Of the 10 pitchers in the class, eight were pitching for their high school teams a year ago. They’re also evenly split with five left-handers and five right-handers.
“We want to develop these young pitchers so they can have long careers here at LSU,” Mainieri said. “Who knows? A couple of these kids could emerge and be outstanding contributors as freshmen.”
It was far too early for Mainieri to try to nail down specific roles for pitchers, though.
“I don’t want to pigeonhole kids,” Mainieri said. “Say, ‘This kid’s a bullpen guy,’ or ‘this kid’s a starter.’ We want to see what they can do.”

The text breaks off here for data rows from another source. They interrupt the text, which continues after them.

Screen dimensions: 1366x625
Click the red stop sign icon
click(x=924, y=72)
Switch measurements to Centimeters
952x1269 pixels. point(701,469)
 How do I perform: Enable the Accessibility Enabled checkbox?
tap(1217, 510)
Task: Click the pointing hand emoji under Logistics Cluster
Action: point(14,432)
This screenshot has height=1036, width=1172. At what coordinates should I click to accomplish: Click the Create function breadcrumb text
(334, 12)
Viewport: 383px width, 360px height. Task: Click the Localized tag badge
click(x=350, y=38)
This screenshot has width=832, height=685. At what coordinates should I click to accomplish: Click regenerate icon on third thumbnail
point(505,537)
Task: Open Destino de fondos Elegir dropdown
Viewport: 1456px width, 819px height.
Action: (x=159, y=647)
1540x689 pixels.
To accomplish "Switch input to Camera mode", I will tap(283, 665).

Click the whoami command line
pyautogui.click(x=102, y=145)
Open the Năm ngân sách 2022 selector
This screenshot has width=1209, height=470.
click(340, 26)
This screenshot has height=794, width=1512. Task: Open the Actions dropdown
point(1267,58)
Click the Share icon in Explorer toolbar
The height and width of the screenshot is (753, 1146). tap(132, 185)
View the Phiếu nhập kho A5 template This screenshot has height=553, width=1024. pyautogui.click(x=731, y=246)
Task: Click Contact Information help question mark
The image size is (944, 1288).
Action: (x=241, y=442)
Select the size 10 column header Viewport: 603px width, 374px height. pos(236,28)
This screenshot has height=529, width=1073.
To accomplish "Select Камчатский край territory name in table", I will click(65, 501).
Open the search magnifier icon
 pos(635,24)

One of the best candidates to fill Ryan Eades’ position as a weekend starter is junior pitcher Joe Broussard, who was on the shelf all of last season after undergoing Tommy John surgery.
Before his injury, Broussard was pegged to compete as either the weekend starter or as a closer last season. He went 4-1 with a 3.73 ERA as a sophomore.
“I’ll be anxious to see what he looks like this fall,” Mainieri said.
LSU won’t have all available pitchers at its disposal next season, however. While the word is not completely official yet, Mainieri didn’t make it sound as though rising sophomore Russell Reynolds or freshman right-hander Jesse Stallings would be ready to pitch this season. Both had Tommy John surgery in 2013.
Reynolds impressed in a midweek role last season, holding opponents to a .176 batting average before his injury.
“Russell thinks he’s going to pitch and wants to pitch … but I’m really not anticipating Russell pitching this year,” Mainieri said. “That shoulder injury is something that takes time, and I’ve seen kids rush back from it and all it does is more damage.
“We’re going to take the cautionary route with Reynolds and Jesse Stallings.”